Так вот в чем дело. Она посмотрела на картину, точнее, на то место, где висела теперь новая картина.
– Там ведь был он, да?
Ее вопрос выбил почву из-под ног, всколыхнув презрение и недоверчивость.
Рэйчел выдохнула через нос и кивнула.
– Он, да? Портрет фюрера, – сказала она, избегая произносить ненавистное имя.
Люберт усмехнулся, и это выглядело легкомысленно – вопреки тому, что он чувствовал.
– Так что? – не отступала Рэйчел, продолжая, как ей казалось, загонять его в угол. – У вас тут висел портрет фюрера? Или нет?
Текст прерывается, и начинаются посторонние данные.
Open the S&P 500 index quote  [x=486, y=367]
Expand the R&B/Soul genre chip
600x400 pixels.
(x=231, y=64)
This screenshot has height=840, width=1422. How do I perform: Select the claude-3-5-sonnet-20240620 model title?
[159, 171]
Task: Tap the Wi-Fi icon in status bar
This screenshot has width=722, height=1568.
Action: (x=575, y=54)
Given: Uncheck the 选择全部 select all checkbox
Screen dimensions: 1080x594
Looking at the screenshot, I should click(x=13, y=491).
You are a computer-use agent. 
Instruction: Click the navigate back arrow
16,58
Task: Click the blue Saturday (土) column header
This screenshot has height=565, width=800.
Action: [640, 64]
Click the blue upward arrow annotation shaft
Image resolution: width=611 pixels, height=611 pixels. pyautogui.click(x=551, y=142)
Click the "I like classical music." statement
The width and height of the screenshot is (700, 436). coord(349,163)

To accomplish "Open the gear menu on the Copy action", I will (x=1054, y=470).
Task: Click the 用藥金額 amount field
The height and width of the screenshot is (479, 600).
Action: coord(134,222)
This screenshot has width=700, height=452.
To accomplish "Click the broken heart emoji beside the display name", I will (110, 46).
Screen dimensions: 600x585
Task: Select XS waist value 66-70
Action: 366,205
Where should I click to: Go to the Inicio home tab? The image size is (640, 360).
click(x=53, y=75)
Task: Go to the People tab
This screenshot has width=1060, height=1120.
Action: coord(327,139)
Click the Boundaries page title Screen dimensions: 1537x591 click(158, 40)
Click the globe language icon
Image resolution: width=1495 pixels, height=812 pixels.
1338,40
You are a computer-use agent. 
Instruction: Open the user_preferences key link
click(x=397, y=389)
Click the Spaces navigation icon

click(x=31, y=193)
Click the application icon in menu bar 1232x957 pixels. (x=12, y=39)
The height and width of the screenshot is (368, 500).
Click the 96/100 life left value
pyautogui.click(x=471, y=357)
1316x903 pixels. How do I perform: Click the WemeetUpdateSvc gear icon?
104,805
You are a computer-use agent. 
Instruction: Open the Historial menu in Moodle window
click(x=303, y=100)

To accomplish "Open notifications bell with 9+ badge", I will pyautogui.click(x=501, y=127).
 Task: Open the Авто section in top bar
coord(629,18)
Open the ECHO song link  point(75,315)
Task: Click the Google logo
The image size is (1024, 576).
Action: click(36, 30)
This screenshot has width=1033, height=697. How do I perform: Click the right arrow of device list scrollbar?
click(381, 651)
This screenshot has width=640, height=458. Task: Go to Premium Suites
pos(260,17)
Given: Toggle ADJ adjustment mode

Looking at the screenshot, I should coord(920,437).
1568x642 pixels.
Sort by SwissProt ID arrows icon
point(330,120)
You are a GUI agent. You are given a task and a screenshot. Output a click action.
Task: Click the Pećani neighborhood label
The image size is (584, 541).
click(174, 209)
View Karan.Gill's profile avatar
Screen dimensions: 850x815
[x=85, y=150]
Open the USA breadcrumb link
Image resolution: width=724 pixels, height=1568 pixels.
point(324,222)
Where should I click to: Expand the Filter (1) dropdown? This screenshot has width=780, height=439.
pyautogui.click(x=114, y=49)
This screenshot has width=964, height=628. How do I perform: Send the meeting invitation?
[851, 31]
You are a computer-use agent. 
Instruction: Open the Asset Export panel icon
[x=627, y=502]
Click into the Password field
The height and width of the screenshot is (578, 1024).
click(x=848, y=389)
Я знаю, у всех немцев был портрет фюрера. Мне просто хочется знать наверняка.
Неужели она говорит это искренне? Нет, идеи явно заимствованные.
Рэйчел не удержалась от последнего, завершающего удара:
– Вы разочаровали меня, герр Люберт. Я думала, что уж у вас-то вкус есть.
Лучше бы промолчать, но оставить без ответа дерзкое невежество было выше его сил.
– Оглядитесь, фрау Морган. Посмотрите на мебель. На книги. На… на ноты. Мендельсон и Шопен, оба композитора запрещены партией. Посмотрите книги в библиотеке. Вы найдете Гессе, Маркса, Фалладу – их произведения подлежали сожжению. Посмотрите на картины и гравюры – я бы рассказал вам о них, если бы вам было интересно, – все запрещено тринадцать лет назад. Дегенеративное искусство. Даже вот эта гравюра Нольде. – Люберт кивнул в сторону лестничной площадки. – Это все неарийское. Еврейско-большевистское. Эти художники не имели возможности работать, они ничего не могли продать, потому что пришлись не по вкусу фюреру.
Он прошелся по холлу.
– Знаю, кого-то нужно винить. Должно быть, так легче. Уверен, вам так удобнее – когда у вины есть лицо. Но неужели вы думаете, что я отдал бы лучшее место тому, из-за чьей глупости все эти вещи запрещались и сжигались? Он был вандалом. Его кредо заключалось в одном – уничтожать. Уничтожать не только искусство, но и людей, семьи, города, страны и даже самого Бога! Все его наследство – смерть и руины.
Люберт остановился – не хватало дыхания.
Рэйчел не могла больше стоять на месте. Она перевела взгляд с картины на камин. Потрогала кочергой решетку. Рука дрожала.